Using standard clip-plot techniques Dr. Findlay determined the peak above-ground plant standing stock for reed and cattail on August 18, 1998 at four sites within Tivoli North Bay. As expected, standing stocks of both plants are high, ranging from 1 to > 2 kg dry mass per m2. At two of the four sites Phragmites biomass is significantly greater than cattail biomass. These samples, once analyzed for total nitrogen content, represent the N retained in plant biomass. This N is gradually lost during translocation to belowground parts and eventual decomposition mediated by bacteria and fungi.
To determine the mass loss from standing dead plant material, the relationship between stem mass and height must be established. From this relationship the initial mass of a stem collected at any time during the decomposition sequence can be calculated. The need to assay decomposition of standing dead material is particularly important for plants such as common reed that undergo a large portion of the decay sequence as standing dead. For reed stems at time of peak living biomass there was a highly significant curvilinear relation between plant height and mass. Some of the curvilinearity was due to presence/absence of seed heads and some simply to the normal allometry of plant growth. As standing dead plants undergo decomposition, they will loose mass but not height and thus an individual stem will follow the downward arrow as shown on the figure. The trajectory of this arrow is the decay sequence. Decay of other litter components such as blades of Typha and leaves of reed will be assayed using standard litter bag techniques.

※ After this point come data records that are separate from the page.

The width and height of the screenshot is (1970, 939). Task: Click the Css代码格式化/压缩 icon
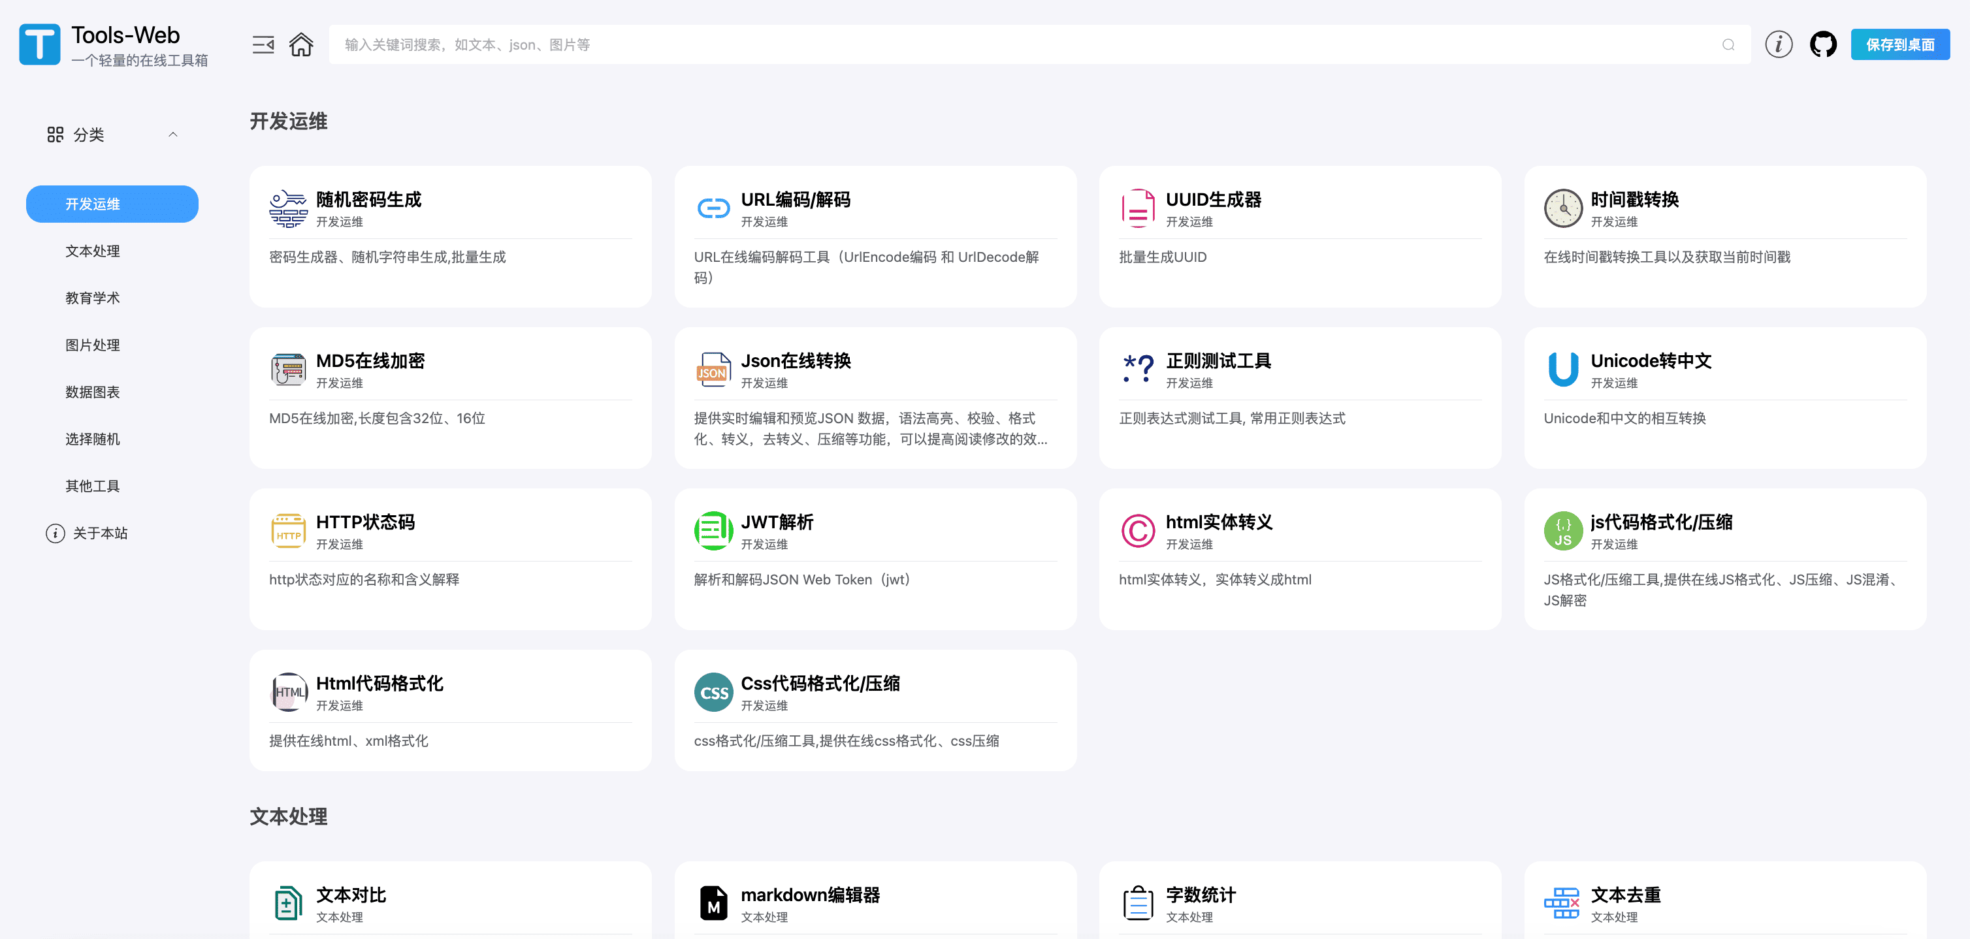tap(713, 692)
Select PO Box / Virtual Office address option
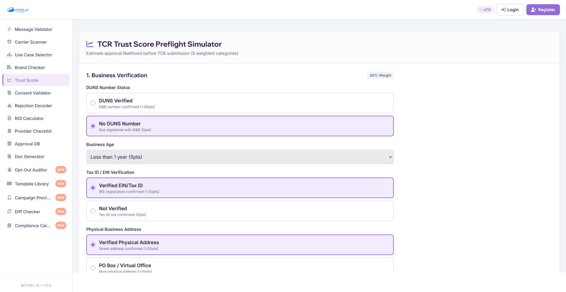566x292 pixels. click(93, 268)
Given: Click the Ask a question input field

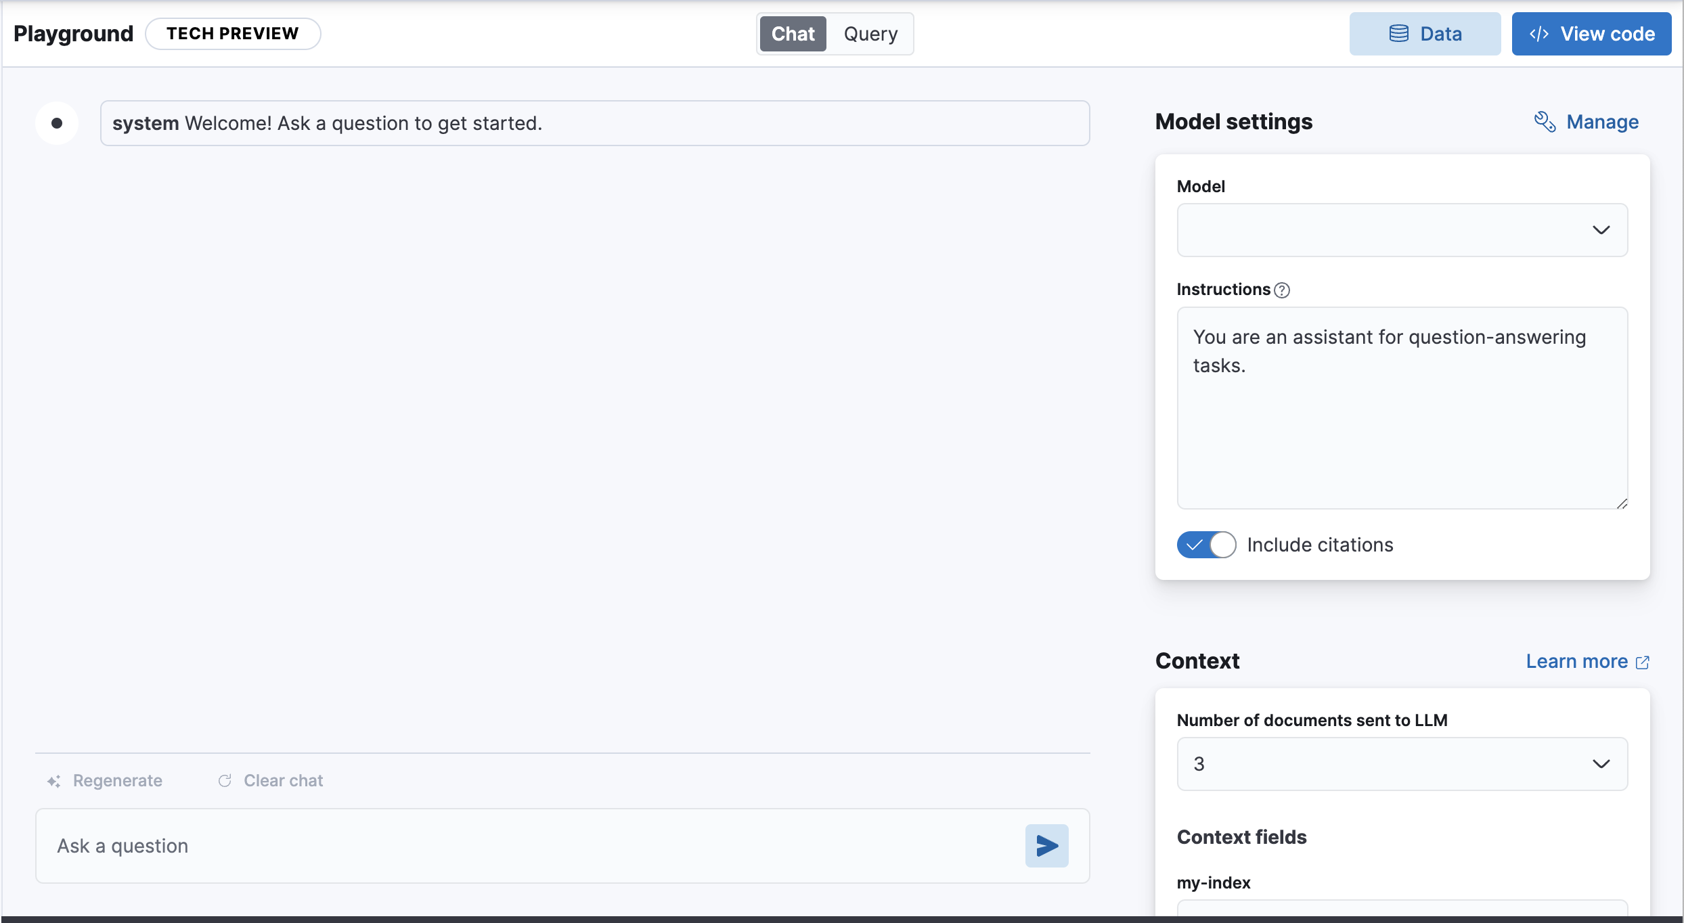Looking at the screenshot, I should (474, 845).
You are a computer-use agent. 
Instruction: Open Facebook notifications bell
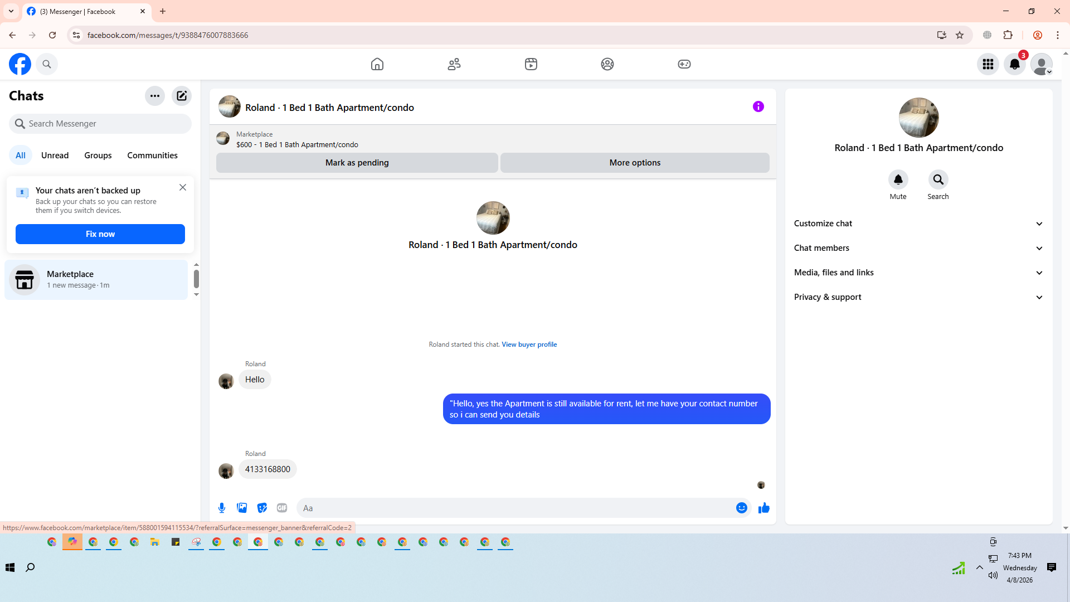1014,64
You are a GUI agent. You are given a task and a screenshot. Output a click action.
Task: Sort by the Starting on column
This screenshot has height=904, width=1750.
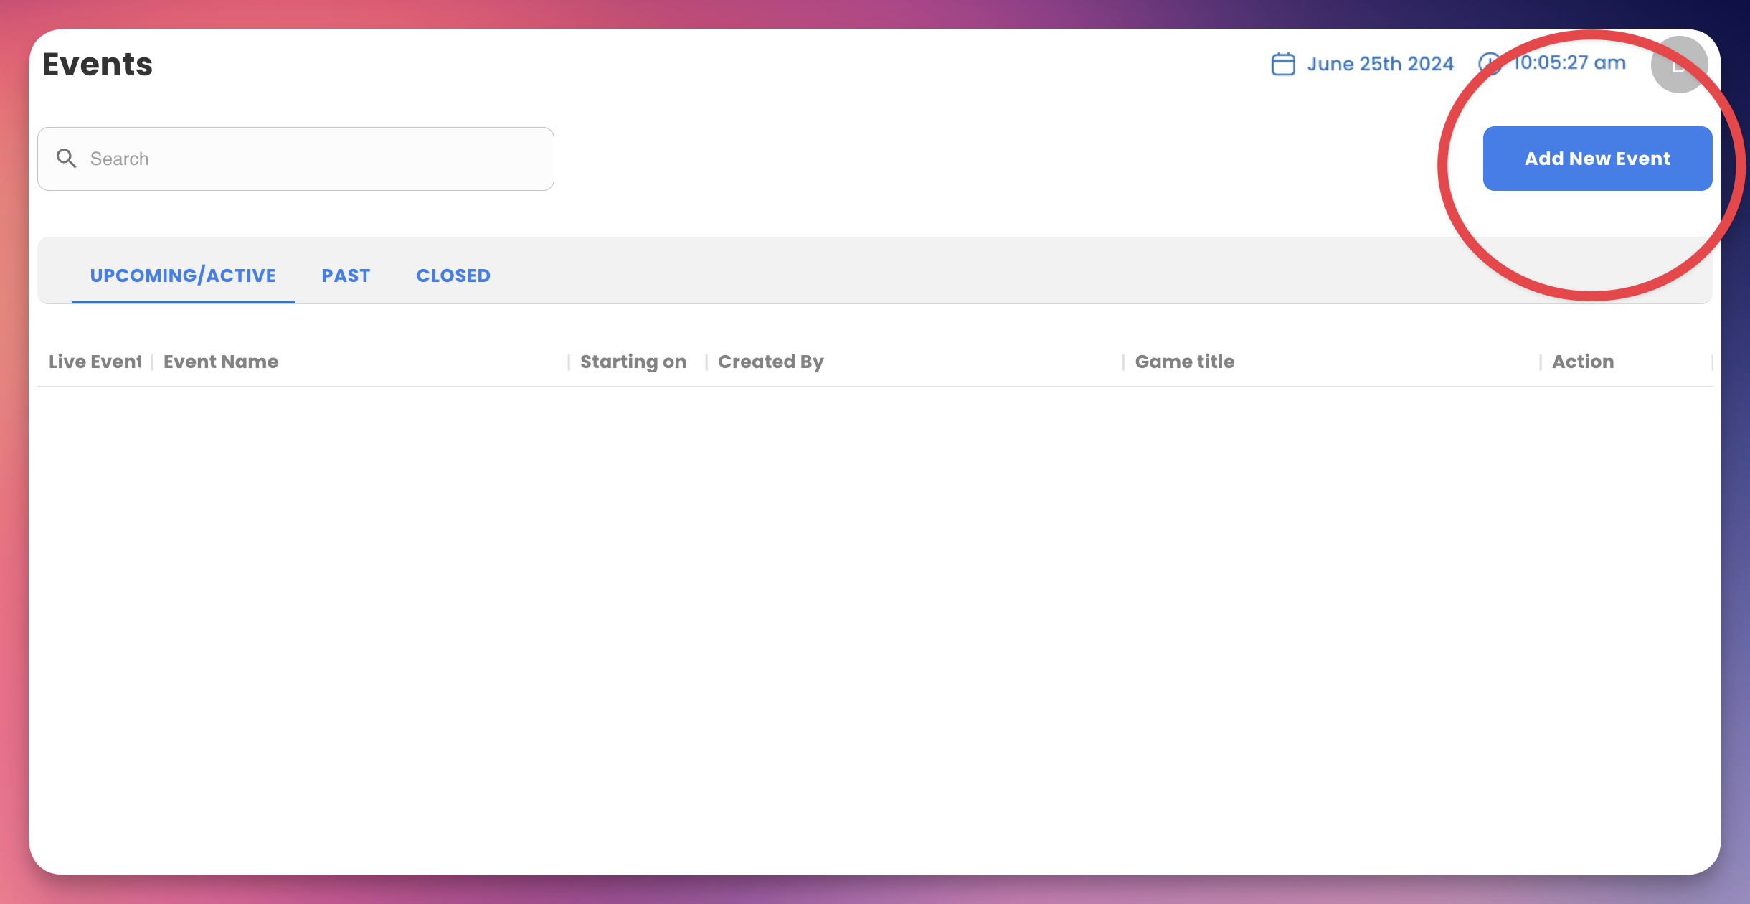click(x=633, y=362)
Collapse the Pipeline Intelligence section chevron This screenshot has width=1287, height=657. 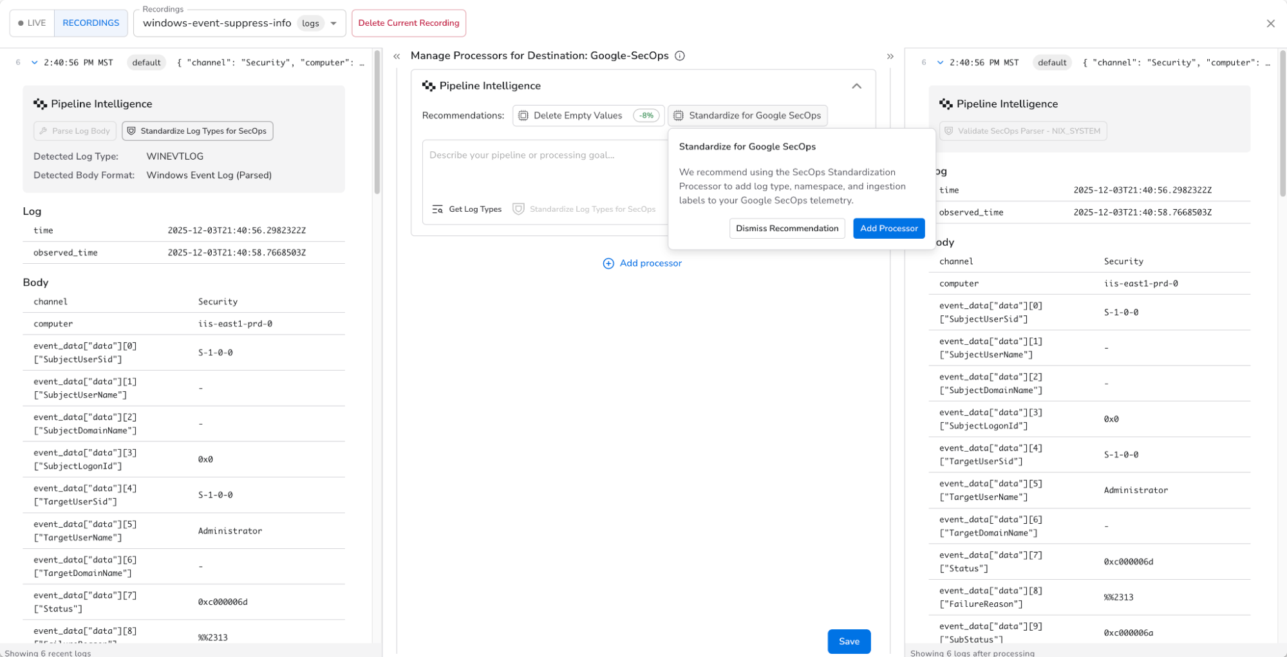click(856, 86)
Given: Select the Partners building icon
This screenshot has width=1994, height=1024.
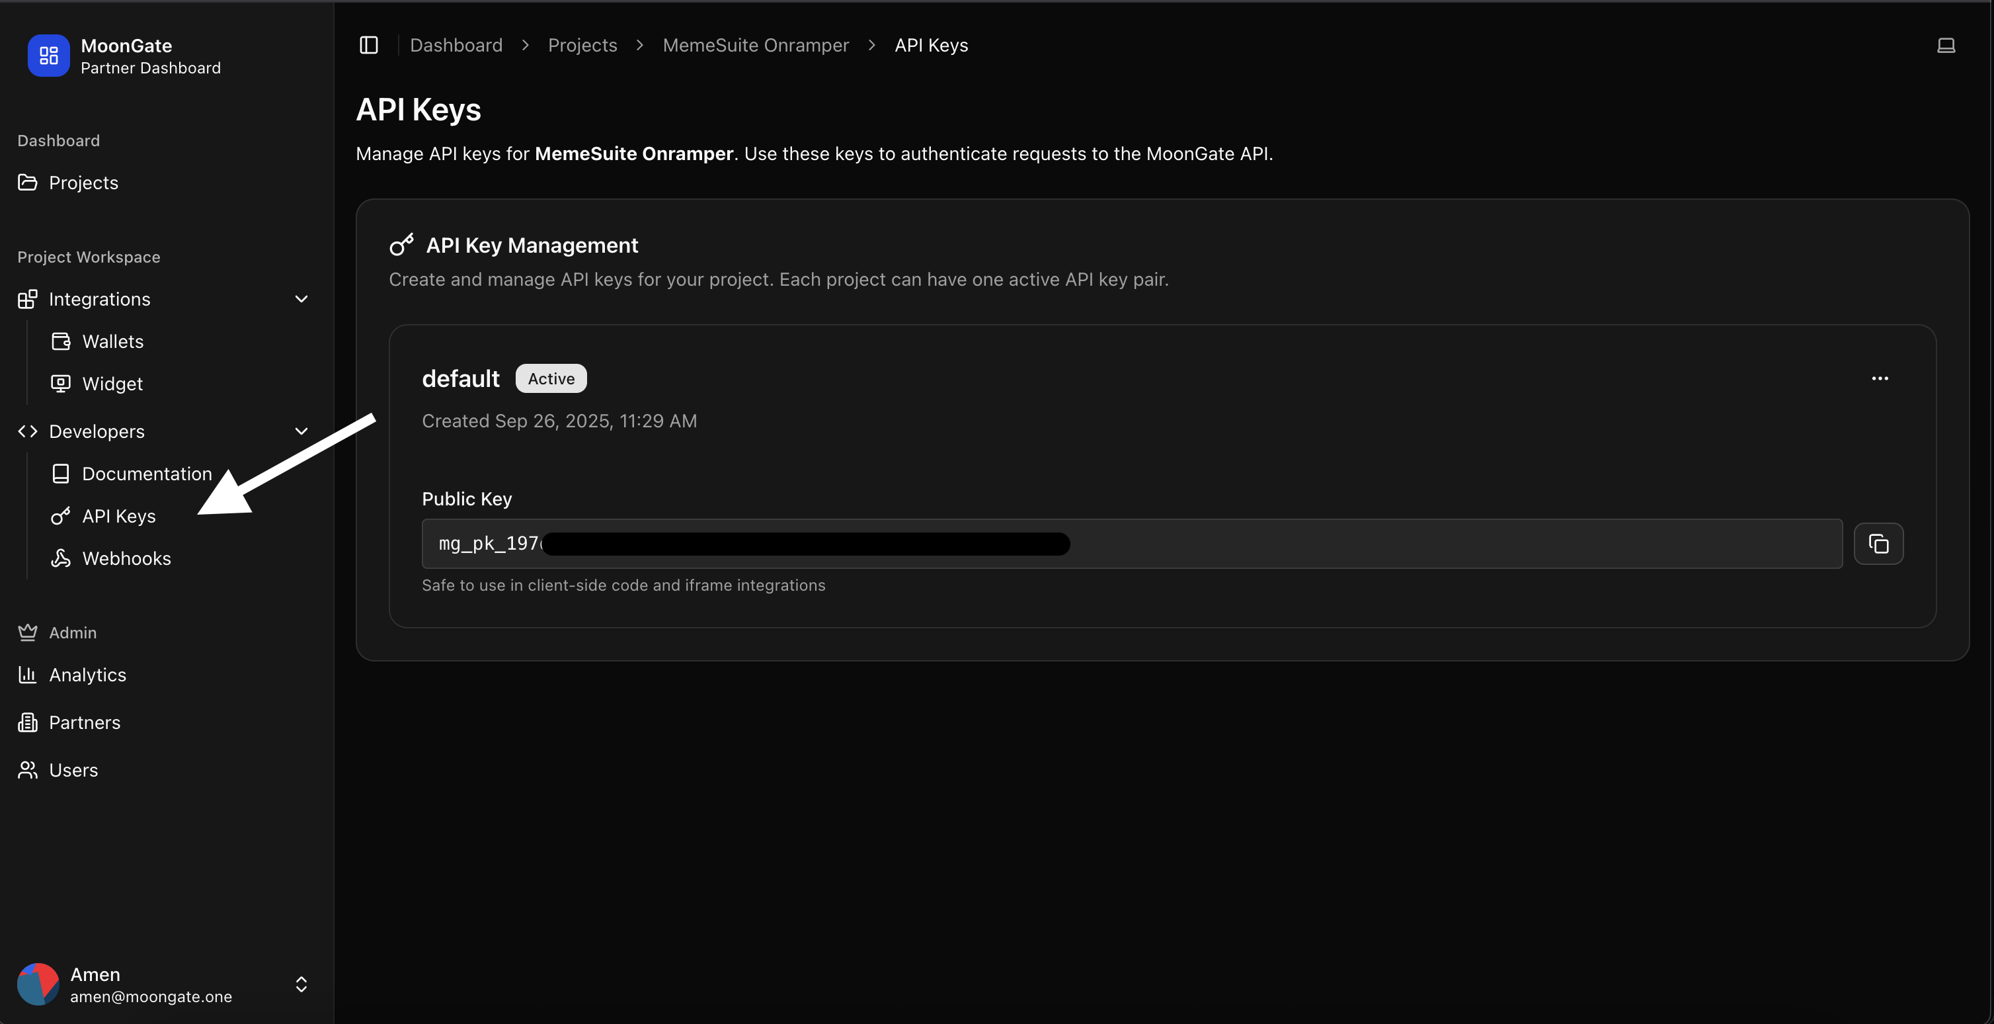Looking at the screenshot, I should (x=28, y=722).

To finalize procedures for measuring fungal biomass (ergosterol content) the scientists sampled last year’s standing dead (collected 19 June 1998) to assess among-stand and among-plant variability. Four stems from each of four plots were collected and small sections removed from above and below the apparent high-tide inundation mark on each stem (roughly 40 cm above the marsh surface). The ergosterol concentrations were quite similar across three of the four sites but markedly lower for the northernmost site. Dr. Findlay plans to focus detailed measures at site five with less frequent sampling of other sites within Tivoli North Bay and other marshes to provide a regional context for results. Surprisingly, the fungal biomass was consistently greater on the portions of the plant above the high-tide mark although Dr. Findlay had expected fungi to be subject to desiccation on these upper portions.